*** RECORDS FOR PROCESSING Section Begins ***

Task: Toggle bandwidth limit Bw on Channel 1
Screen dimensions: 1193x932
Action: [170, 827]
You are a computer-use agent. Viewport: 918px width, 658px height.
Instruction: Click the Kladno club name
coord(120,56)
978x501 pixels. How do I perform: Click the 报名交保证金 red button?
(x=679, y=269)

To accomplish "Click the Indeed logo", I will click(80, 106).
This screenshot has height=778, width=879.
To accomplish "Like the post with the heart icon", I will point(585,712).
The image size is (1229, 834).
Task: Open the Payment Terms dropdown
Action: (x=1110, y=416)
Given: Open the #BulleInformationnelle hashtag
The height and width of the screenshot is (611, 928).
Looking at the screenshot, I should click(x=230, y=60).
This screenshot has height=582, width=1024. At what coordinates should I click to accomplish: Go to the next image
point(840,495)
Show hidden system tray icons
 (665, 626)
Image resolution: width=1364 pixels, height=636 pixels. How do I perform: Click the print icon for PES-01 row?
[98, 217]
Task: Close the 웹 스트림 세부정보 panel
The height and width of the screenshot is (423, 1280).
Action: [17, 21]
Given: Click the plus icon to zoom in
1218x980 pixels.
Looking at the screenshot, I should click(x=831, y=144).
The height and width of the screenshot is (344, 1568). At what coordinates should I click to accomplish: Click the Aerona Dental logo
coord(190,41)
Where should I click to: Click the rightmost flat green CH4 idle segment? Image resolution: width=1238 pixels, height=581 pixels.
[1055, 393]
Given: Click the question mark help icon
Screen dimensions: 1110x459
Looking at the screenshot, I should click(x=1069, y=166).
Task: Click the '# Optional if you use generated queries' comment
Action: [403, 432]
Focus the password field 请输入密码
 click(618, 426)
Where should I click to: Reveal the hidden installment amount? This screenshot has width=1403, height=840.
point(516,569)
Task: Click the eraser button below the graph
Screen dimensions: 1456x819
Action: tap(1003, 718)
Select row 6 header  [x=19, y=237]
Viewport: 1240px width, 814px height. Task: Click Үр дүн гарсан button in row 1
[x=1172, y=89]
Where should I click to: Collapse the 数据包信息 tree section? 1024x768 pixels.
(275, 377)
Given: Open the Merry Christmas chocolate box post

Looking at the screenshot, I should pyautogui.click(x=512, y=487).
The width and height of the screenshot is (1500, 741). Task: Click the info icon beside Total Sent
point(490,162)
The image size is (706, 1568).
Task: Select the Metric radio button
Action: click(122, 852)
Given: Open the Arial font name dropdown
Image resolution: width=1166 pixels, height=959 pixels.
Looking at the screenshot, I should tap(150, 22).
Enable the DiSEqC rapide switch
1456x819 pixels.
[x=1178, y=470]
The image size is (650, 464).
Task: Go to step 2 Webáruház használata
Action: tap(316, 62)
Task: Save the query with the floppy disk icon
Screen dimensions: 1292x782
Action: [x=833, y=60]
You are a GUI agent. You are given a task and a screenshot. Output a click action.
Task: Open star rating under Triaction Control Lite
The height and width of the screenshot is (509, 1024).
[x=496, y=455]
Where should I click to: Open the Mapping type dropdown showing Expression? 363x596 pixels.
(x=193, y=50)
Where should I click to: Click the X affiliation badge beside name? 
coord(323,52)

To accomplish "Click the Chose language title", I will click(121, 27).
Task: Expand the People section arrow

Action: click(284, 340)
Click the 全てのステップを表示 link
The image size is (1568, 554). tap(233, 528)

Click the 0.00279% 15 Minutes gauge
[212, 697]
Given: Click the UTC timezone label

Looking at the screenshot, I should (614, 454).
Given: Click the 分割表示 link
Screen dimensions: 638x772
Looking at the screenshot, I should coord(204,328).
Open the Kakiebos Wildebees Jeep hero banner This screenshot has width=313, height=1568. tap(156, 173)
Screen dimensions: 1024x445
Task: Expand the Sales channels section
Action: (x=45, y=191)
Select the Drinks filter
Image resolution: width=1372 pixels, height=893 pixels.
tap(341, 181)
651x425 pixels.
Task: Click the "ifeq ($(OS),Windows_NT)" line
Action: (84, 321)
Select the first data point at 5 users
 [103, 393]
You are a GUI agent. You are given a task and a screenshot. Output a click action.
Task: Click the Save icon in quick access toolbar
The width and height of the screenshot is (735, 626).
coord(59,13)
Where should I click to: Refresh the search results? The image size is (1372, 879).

*** RECORDS FOR PROCESSING Section Ends ***

» **WHAT YOU ARE ASKED TO DO**: Gather all lines from the listing above in which "Save" occurs.

» **RESULT OF THIS TASK**:
Task: Save the query with the floppy disk icon
Task: Click the Save icon in quick access toolbar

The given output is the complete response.